И я обиженно заткнулся. Правоту его я обнаружил только через три десятка лет.
Это сейчас о нём пишу я облегчённо-снисходительно и даже как бы свысока немного: так ученики, впадая в грех неблагодарности, спустя года припоминают тех учителей, которым более всего обязаны. Я регулярного гуманитарного образования не получил, а то, что вычитал из книг, настолько хаотично и несвязно, что я и по сей день питаю уважение к филологам, историкам и прочим, кто учился специально. Сплошь и рядом убеждаюсь я, насколько это уважение напрасно, но искоренить его никак не соберусь. Роман и был как раз таким впервые мною встреченным филологом, к тому же обо всём имел суждения неординарные.

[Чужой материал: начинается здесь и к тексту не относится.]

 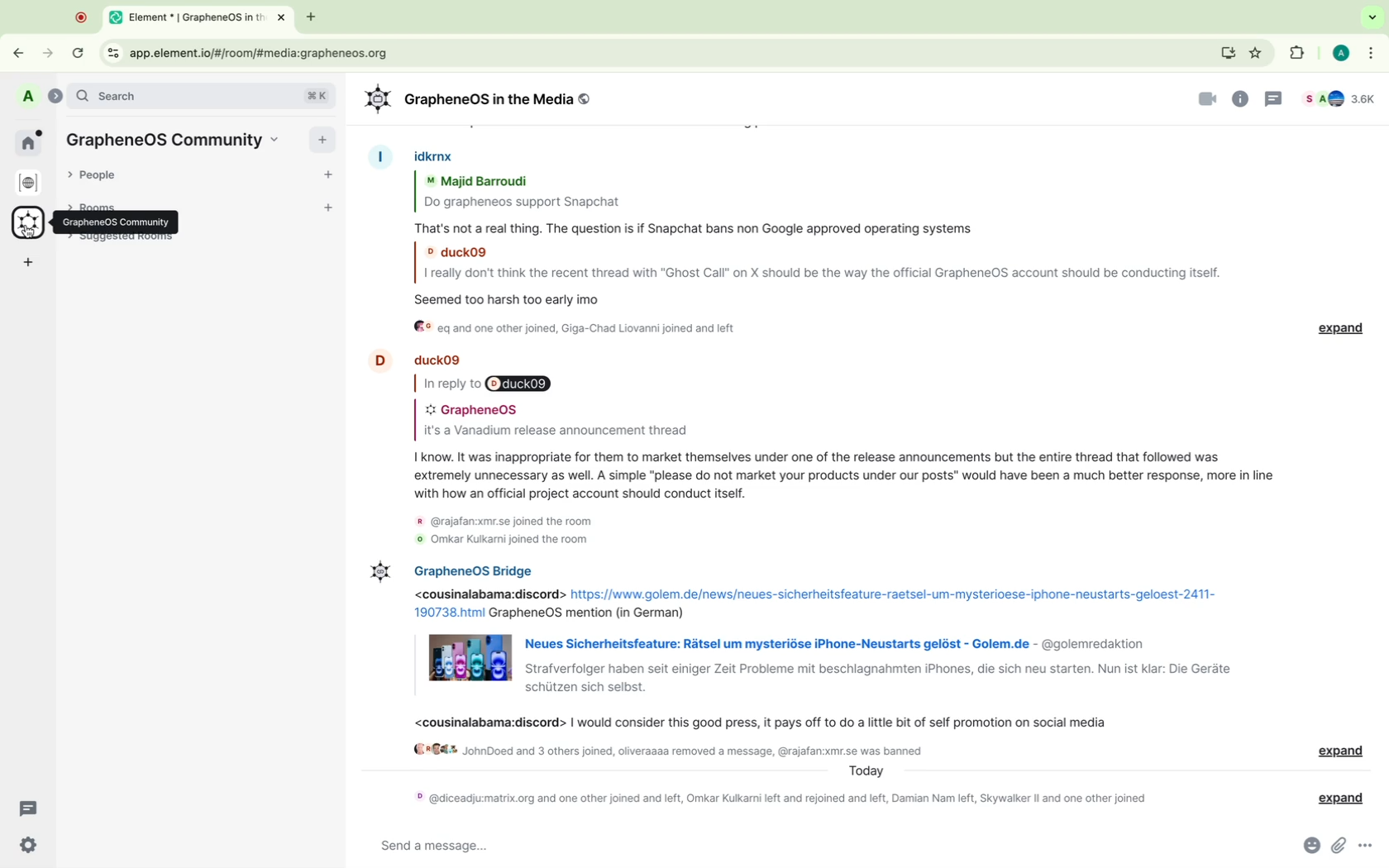 I want to click on server icon, so click(x=30, y=183).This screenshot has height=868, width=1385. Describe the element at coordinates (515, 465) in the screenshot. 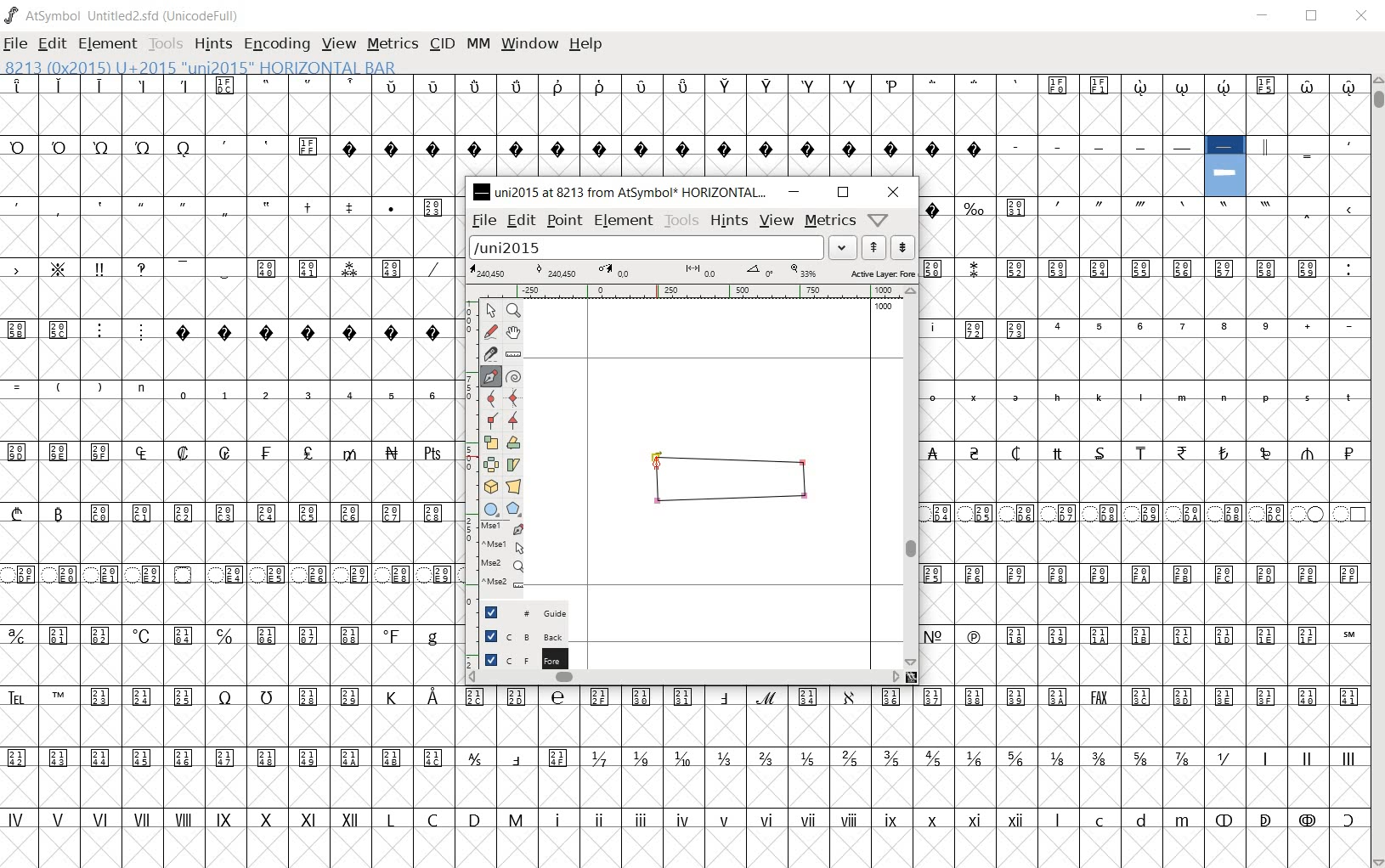

I see `Rotate the selection` at that location.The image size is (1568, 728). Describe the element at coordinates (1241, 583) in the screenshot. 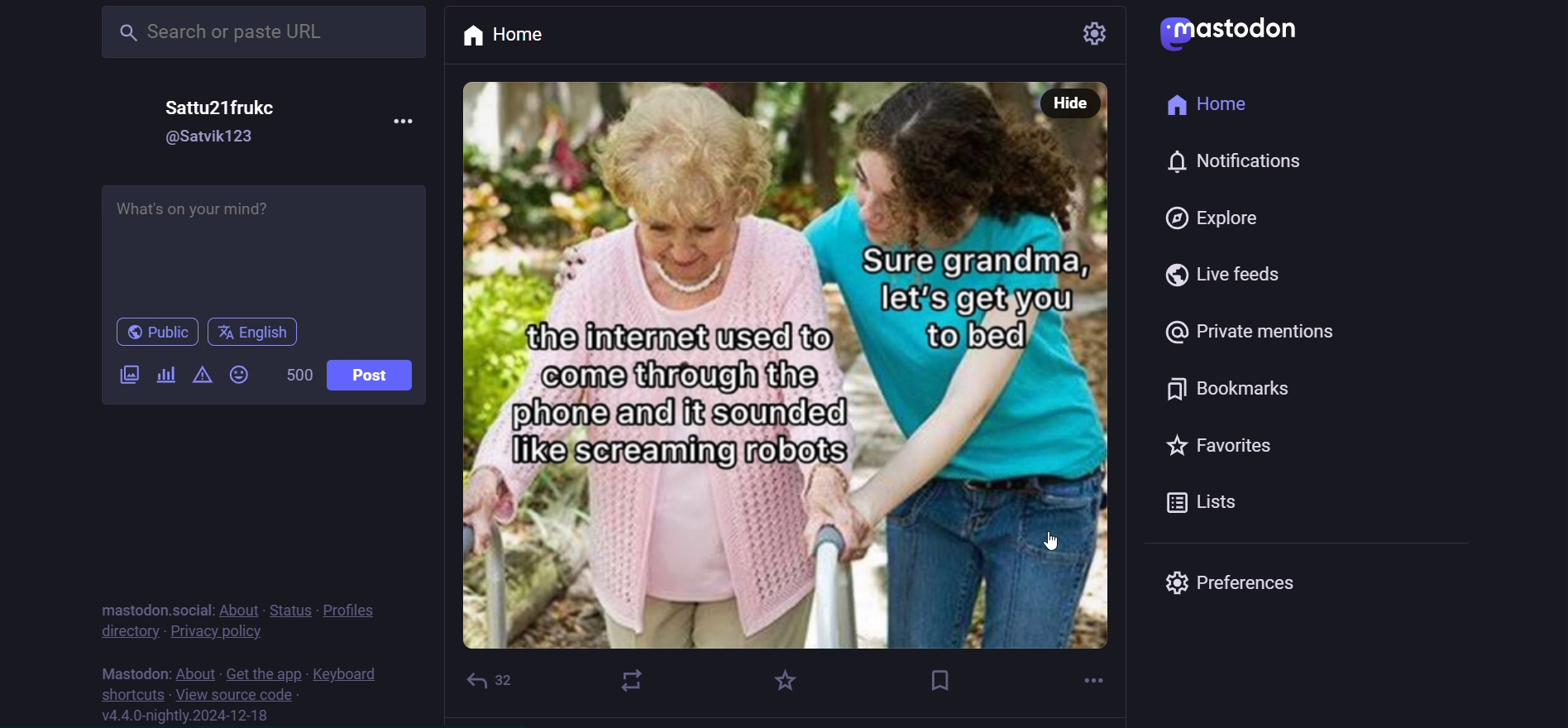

Я, правда, и тогда подтрунивал над ним, поскольку слабость у него была такая явная и уязвимая, что удержаться я не мог. Он сочинял стихи, и делал это непрерывно, и вполне серьёзно относился к ним. А тексты были тёмные, высокопарные и монотонные. В них философия была, мне непонятная, но полная печали и занудливо надрывная. Он подражал Волошину, считая его гением, пророком и провидцем, я по молодости лет ещё не понимал, что никого нельзя разубедить в заветном и глубоком заблуждении. И я глумливо усмехался, слушая стихи Романа, а читать их было – невозможно вообще. И я ему об этом тоже говорил. А для чего, зачем я это делал, я уже понять не в силах. То ли я дразнил его, а то ли я отстаивал свою самостоятельность. Он на меня не обижался. Или замечательно скрывал свою обиду. Наши отношения прервались много позже – словно разошлись мы молча по своим каким-то линиям судьбы, и видеться не стало больше интереса. Только я и посейчас уверен: в нём таилось и дремало истинно высокое и небанальное призвание, но именно какое (не стихи наверняка) – осталось неизвестным и сокрытым. А возможно, я всё это сочиняю. Только я после рассказа Марка Твена полагаю его встретить среди очень крупных, но несбывшихся мыслителей. Я там его и поищу. С годами у меня скопилось много тем, на кои я хотел бы поболтать именно с ним. А есть ещё догадки, сообщить которые хотел бы именно ему – он их одобрит.